The region has a long history of mining and resulting pollution. In 2009 residents of Buchans were asked to have blood tests after soil tests showed high concentrations of heavy metals, including lead, arsenic, uranium and copper. More than $10 million of state money has been spent on trying to clean up the polluted sites after the original company AbitibiBowater went bankrupt.
Buchans Resources plans to redevelop a mine in Buchans called Lucky Strike, which was originally owned by the American Smelting and Refining Company (ASARCO) and AbitibiBowater. ASARCO has a disturbing history of profiting from its mining operations whilst poisoning the people who extracted the ore. They have to pay a record $1.79 billion to settle claims for hazardous waste pollution at 80 sites in as many as 20 states.
Another Buchans Resources project in Canada is “The Woodstock Project” to produce electrolytic Manganese. The Woodstock project comprises 5,800 hectare near Woodstock in New Brunswick, Canada. Colonial New Brunswick is home to the Mi’kmaq and Maliseet first nations. There is a fierce history of indigenous resistance including Mi’kmaq opposition to extractive industries in the region, with protests and occupations against mining and fracking.
Buchans in Ireland: Moate
Buchans Resources is also active in Ireland, where it has acquired the Moate Property, located in County Westmeath, Ireland with an aim to mine for zinc, lead and copper. Prospecting licenses were granted by the Irish State in November 2015. Moate lies mid-way between the former Tynagh Mine, located 50 kilometres to the southwest, and the Ballinalack deposit, situated 35 kilometres to the northeast.
The Environmental Protection Agency labelled Tynagh Mines as the most hazardous mine site in the country, with arsenic levels 1,600 times higher than safety limits – posing a potential risk to thousands of people across East Galway. Tynagh is now recognised by the European Commission as the “main source of concern of heavy metal contamination in the country”. Responsibility is contested, with the government and the property owner passing the buck.
Buchans in Mexico: Xtierra Inc.
Buchans also has an investment in base metal and silver projects in Mexico through its 22% share in Xtierra Inc. The company’s focus is the development of precious and base metal projects in the State of Zacatecas, Mexico. Their primary project is the Bilbao silver-zinc-lead-copper deposit situated in the Panfilo Natera district of Zacatecas. They also own the La Laguna silver-gold tailings project in Zacatecas.
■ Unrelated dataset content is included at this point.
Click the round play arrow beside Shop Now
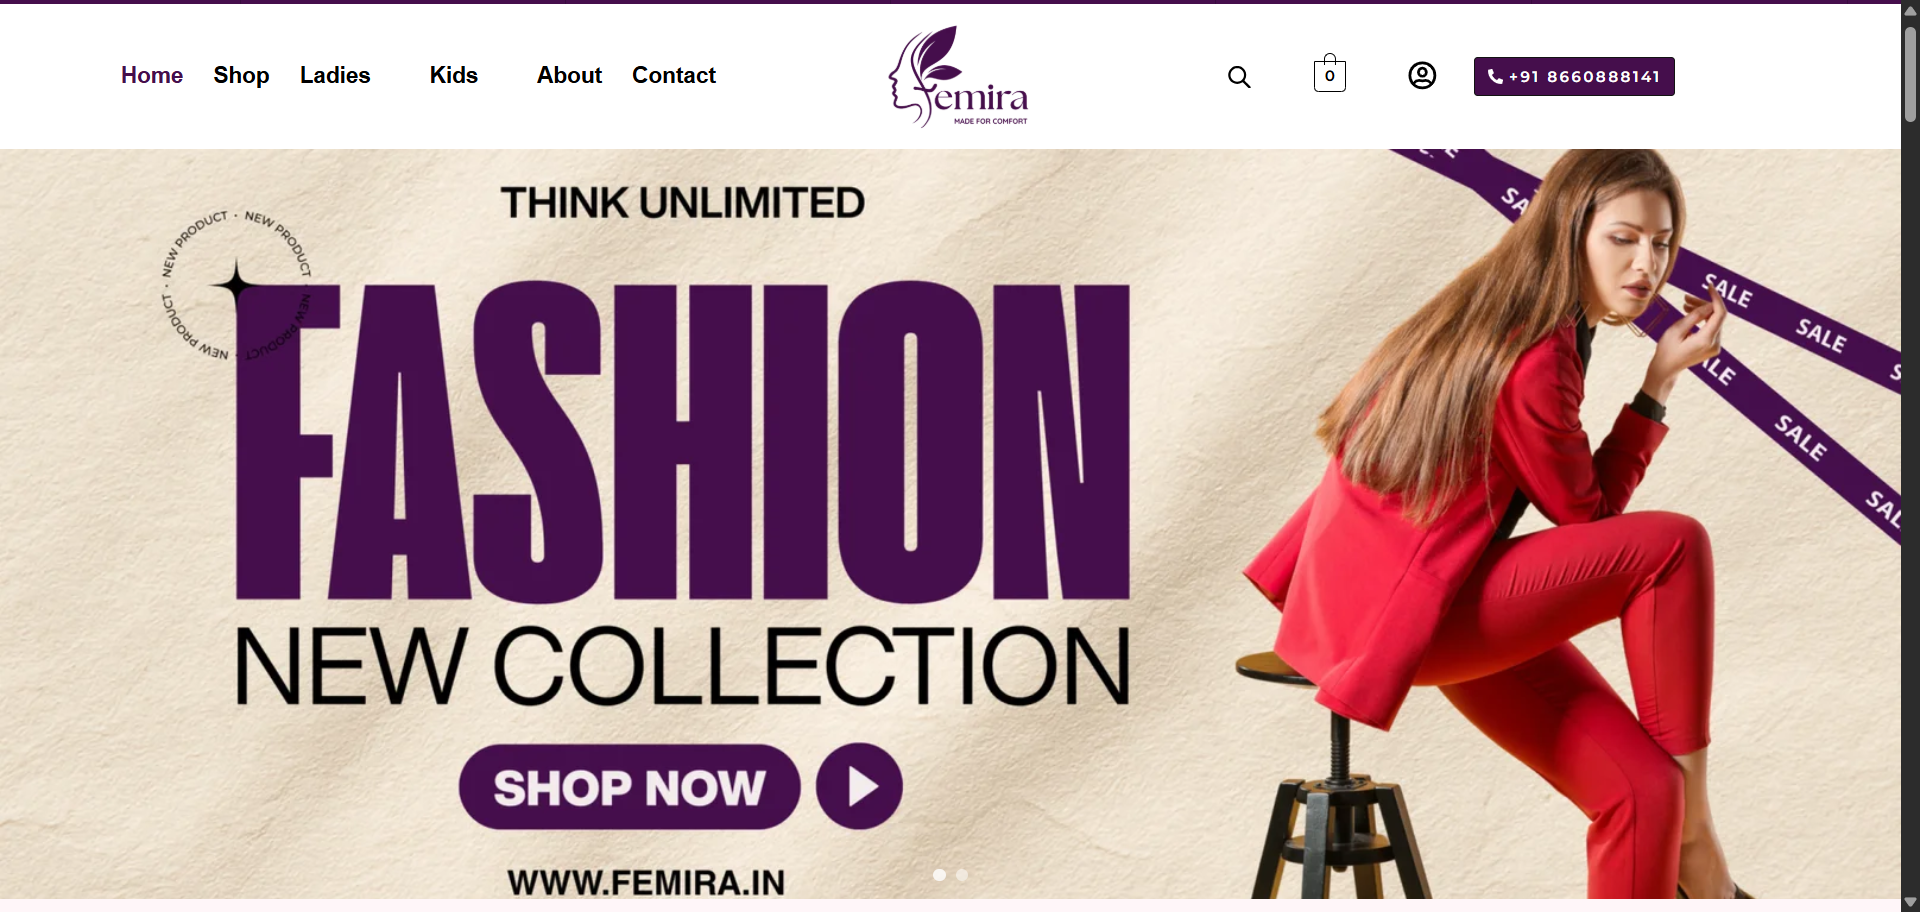The width and height of the screenshot is (1920, 912). pyautogui.click(x=859, y=786)
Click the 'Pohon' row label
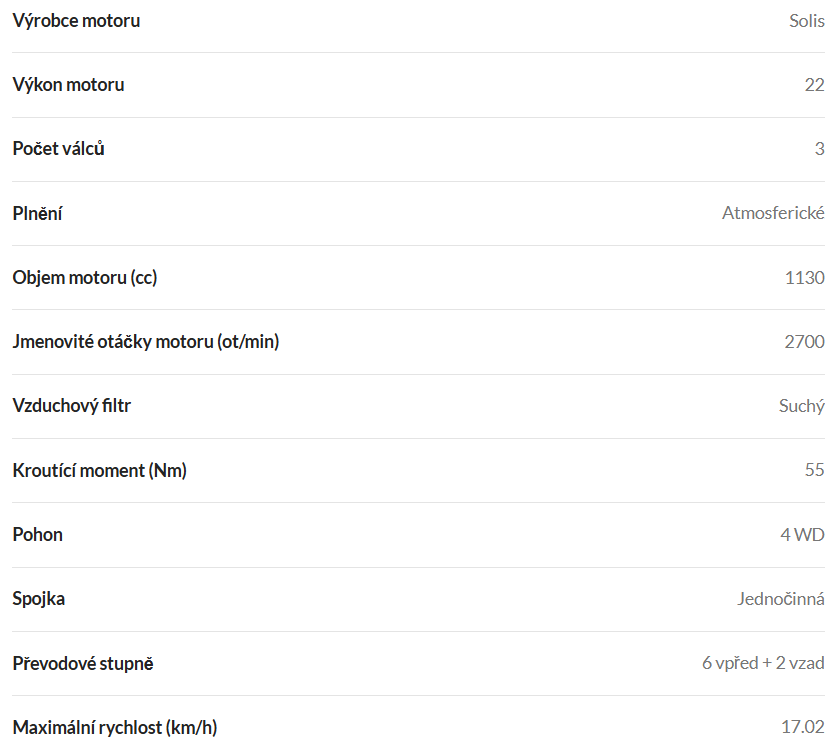840x755 pixels. (x=37, y=534)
Canadian mining corporations have a grim history in Mexico. The Commission for Environmental Cooperation researched in detail the polluting effects of North American mining companies in Mexico, Canada and the United States. Out of 290 mining companies operating in Mexico, 211 are Canadian. Mexico has the least strict mining regulations in the North American Free Trade Agreement (NAFTA) area.
Grassroots group the Mexican Network of Those Affected by Mining (Rema) writes that mining has caused more than 15,000 social conflicts in Mexico. Workers have been killed during strikes, and public organisers have been assassinated. In a public statement, Rema wrote:
“Health harms, environmental contamination and destruction, criminalization of social protest, threats, harassment, smear campaigns, surveillance, arbitrary detentions and the assassination of defenders are the formula for progress and development that Canadian mining investment has brought to our country. To counteract its brutality, in the media and among the spheres of power, companies gloat about their corporate social responsibility, clean industry certification or safe cyanide use, or their adherence to absurd standards of “conflict free gold” that are supported and certified by organizations largely created by the very same corporate sector.”
Conclusion
In order to stop Dalradian’s destruction of the beautiful Sperrin mountains and the human and ecological life that currently flourishes there, widespread resistance is needed. Local communities on the frontline of resisting Dalradian will need global solidarity to defeat the project. The health of future generations may depend on it.